Theoretical study of FMO adjusted C-H cleavage and oxidative addition in nickel catalysed C-H arylation

Nickel catalysis has recently emerged as an important addition to the suite of transition metal-catalysed C-H bond functionalization methods. Here we report density functional theory calculations to elucidate the mechanism of Ni(II)-catalysed C–H arylation with a diaryliodonium salt or a phenyliodide. The effect of the choice of oxidant on the order of oxidative addition and C–H bond cleavage is investigated. When the active catalyst is oxidized by the diaryliodonium salt oxidant, C–H bond cleavage occurs to give an alkyl-aryl-Ni(IV) species.

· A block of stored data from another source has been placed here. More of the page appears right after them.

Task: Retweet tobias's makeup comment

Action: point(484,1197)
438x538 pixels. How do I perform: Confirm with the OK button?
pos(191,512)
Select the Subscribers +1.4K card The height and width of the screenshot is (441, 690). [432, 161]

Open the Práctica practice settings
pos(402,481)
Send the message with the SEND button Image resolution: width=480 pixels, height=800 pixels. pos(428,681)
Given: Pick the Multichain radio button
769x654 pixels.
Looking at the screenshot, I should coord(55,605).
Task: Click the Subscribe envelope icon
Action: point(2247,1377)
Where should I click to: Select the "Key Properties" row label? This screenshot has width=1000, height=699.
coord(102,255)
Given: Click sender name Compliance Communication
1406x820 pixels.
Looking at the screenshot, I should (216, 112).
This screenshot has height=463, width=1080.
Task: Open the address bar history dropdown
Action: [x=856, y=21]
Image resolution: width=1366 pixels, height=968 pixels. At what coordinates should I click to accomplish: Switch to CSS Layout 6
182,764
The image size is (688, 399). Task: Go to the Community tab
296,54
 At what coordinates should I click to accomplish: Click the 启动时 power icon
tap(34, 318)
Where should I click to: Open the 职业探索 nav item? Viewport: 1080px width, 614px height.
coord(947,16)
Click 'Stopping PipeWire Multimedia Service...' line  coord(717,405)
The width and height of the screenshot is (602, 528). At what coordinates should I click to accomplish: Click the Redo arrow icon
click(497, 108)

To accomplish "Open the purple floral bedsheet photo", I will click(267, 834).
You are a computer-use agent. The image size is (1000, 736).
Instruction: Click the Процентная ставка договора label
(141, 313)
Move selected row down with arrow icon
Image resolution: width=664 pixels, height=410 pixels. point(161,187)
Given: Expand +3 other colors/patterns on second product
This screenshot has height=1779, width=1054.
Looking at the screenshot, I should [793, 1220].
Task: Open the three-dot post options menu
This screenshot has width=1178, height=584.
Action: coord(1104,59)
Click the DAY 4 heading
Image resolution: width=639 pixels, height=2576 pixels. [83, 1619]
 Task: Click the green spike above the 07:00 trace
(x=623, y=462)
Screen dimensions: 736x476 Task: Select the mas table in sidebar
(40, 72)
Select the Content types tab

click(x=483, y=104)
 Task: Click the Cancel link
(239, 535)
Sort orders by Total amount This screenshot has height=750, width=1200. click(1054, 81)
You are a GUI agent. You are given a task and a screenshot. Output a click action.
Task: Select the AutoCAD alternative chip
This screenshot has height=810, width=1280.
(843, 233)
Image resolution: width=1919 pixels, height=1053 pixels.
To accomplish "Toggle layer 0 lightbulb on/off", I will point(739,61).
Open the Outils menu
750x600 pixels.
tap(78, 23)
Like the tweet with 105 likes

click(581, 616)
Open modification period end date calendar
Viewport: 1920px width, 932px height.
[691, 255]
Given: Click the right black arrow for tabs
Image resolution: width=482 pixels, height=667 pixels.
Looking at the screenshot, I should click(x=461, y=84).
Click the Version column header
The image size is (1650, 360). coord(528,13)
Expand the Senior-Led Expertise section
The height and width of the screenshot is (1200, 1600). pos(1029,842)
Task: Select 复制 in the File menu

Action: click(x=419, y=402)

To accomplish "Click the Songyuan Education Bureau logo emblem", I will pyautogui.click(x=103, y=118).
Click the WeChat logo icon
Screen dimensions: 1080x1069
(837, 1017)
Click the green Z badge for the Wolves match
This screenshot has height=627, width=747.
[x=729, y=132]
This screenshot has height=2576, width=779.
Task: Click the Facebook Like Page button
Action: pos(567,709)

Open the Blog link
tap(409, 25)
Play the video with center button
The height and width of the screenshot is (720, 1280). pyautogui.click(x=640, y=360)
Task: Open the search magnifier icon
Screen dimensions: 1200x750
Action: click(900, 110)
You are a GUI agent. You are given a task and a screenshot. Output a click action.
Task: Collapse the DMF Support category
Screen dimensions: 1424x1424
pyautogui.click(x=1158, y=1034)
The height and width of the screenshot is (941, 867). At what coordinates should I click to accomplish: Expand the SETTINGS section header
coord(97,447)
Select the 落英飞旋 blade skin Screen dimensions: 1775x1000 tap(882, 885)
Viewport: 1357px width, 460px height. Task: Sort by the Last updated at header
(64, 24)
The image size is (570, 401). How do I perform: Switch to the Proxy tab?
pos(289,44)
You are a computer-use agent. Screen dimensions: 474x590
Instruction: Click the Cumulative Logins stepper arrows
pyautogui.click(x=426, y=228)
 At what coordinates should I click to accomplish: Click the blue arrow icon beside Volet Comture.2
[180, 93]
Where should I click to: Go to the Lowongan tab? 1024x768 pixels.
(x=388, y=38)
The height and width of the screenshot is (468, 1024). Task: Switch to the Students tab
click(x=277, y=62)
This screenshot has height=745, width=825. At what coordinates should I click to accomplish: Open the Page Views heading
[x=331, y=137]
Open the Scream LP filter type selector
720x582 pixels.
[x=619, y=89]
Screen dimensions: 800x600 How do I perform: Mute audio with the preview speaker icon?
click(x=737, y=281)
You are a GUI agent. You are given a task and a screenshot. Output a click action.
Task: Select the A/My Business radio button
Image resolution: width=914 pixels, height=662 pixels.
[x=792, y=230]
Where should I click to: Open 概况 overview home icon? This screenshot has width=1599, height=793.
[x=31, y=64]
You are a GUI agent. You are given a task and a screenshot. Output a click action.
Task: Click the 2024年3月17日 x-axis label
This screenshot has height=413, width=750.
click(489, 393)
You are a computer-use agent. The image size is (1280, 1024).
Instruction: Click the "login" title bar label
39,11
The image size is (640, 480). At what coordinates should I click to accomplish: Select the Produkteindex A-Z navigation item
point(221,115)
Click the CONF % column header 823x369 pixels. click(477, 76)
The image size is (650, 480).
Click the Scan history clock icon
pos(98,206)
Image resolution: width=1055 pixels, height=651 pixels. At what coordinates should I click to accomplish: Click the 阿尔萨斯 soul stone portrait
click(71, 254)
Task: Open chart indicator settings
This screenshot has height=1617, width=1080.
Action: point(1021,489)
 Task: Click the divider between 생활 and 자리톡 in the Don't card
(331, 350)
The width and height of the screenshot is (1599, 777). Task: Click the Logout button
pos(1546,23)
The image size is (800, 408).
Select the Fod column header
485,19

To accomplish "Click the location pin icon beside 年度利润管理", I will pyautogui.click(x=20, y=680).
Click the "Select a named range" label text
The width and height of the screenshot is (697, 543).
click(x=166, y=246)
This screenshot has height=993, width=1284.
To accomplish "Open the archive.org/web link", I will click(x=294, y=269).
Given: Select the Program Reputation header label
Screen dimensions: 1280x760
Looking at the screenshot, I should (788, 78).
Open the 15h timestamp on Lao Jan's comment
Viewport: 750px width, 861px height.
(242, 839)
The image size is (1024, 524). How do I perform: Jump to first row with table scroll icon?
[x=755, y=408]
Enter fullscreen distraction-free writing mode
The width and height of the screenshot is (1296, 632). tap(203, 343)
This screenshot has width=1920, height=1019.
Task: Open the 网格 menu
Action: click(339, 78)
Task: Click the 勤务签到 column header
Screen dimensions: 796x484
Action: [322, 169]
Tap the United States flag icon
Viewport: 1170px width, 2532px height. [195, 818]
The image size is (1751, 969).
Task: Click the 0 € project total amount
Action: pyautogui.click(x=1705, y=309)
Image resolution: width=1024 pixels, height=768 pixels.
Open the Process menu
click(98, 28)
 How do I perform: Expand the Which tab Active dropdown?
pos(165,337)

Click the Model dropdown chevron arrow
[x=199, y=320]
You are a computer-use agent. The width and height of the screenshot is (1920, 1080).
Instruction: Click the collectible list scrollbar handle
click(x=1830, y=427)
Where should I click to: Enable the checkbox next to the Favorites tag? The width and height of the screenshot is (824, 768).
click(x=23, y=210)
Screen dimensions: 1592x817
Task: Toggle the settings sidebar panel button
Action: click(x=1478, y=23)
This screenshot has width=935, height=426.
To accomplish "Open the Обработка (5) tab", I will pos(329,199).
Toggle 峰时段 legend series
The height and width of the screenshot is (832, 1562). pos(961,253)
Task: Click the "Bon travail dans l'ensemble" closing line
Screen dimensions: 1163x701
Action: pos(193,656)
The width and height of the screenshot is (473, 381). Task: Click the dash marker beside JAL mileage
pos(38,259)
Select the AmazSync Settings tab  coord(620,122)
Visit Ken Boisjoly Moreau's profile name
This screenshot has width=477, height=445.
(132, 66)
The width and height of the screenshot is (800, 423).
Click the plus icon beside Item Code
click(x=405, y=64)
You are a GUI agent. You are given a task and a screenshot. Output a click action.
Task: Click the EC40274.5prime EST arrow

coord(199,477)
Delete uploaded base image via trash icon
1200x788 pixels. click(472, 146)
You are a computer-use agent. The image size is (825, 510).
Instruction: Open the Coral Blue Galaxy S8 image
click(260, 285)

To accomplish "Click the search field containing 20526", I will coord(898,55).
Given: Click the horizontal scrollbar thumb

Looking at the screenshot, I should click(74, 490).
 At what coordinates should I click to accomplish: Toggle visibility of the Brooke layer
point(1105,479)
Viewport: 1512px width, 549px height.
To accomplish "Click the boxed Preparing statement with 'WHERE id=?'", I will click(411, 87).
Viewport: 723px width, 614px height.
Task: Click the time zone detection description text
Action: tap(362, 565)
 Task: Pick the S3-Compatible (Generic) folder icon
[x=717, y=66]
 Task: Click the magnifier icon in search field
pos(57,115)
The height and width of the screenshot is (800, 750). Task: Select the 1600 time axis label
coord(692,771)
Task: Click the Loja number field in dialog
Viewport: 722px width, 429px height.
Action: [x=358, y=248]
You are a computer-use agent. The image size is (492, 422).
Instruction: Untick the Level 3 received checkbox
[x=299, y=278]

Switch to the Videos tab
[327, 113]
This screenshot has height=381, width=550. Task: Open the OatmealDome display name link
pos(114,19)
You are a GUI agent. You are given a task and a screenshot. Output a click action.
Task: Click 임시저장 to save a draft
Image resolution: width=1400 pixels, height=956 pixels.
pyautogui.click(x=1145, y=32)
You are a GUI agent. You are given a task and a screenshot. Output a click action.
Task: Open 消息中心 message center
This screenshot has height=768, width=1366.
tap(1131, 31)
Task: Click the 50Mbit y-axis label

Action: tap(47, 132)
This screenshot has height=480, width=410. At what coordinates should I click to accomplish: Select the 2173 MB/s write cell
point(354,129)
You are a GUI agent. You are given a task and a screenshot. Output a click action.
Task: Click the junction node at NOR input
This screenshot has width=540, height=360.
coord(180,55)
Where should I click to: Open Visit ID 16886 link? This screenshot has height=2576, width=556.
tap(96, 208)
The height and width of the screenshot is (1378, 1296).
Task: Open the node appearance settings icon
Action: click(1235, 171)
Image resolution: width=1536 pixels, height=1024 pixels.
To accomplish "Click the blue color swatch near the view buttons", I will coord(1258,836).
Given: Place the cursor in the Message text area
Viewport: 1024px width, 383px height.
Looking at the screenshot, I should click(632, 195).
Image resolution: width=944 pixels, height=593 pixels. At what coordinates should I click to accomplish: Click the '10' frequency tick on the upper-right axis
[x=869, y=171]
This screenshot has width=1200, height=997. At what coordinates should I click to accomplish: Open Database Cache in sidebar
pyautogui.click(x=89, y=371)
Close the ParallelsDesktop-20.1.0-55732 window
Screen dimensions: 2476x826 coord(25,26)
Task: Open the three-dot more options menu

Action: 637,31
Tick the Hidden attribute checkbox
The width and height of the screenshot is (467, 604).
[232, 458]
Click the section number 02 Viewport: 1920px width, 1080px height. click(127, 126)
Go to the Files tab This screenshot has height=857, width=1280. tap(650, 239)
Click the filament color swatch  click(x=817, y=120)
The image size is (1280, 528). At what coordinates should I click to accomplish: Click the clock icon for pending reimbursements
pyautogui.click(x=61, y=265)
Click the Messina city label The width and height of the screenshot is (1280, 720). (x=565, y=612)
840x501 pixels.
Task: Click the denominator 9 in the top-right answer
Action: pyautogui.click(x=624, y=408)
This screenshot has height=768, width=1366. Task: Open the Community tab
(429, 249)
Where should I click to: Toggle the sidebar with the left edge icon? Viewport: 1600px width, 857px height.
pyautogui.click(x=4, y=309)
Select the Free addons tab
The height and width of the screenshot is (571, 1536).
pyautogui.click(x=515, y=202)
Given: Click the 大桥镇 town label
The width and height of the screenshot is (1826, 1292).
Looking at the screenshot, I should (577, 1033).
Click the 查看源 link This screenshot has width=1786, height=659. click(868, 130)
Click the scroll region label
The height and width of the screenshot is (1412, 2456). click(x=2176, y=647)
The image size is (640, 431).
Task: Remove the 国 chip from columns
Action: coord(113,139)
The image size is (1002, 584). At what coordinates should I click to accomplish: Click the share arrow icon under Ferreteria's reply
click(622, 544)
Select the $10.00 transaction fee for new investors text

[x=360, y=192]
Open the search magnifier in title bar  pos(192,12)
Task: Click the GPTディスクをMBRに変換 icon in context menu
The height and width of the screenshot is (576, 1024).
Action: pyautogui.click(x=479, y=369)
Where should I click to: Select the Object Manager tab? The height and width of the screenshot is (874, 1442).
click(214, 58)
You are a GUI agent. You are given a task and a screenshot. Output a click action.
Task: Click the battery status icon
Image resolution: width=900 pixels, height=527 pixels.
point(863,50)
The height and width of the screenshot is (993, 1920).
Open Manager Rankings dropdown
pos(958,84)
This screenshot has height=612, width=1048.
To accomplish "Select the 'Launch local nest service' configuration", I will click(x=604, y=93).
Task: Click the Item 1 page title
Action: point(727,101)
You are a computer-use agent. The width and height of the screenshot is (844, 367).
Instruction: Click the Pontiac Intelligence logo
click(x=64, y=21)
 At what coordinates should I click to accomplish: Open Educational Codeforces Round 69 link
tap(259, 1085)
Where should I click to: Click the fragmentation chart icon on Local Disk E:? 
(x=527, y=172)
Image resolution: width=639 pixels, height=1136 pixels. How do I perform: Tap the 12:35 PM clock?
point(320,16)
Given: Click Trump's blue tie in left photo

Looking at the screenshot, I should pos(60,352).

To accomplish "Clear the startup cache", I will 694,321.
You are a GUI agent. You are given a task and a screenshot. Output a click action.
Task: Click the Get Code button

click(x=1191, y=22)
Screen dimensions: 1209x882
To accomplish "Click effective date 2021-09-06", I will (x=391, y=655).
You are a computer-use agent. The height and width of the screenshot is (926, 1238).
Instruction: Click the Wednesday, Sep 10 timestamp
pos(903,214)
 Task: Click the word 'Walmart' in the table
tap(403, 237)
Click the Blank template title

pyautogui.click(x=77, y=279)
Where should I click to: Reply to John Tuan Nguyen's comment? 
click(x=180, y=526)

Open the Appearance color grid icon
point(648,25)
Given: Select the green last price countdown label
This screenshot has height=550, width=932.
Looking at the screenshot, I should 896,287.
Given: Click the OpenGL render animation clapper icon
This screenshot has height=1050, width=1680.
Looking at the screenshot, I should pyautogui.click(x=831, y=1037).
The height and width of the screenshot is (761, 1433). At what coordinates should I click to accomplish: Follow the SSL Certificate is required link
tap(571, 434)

Conversely, the relatively weak oxidant phenyliodide leads to an alternative reaction sequence. The active catalyst first undergoes C–H bond cleavage, followed by oxidative addition of the phenyliodide to give a Ni(IV) species. Frontier molecular orbital analysis demonstrates that the reaction sequence of oxidative addition and C–H bond cleavage is determined by the unoccupied Caryl–I bond antibonding orbital level of the oxidant. Nickel-catalysed C-H functionalisation reactions are of increasing importance. Here the mechanism of Ni(II)-catalysed C-H arylation of amides is shown to depend on the nature of the oxidant and in particular the energy of its Caryl-I antibonding orbital.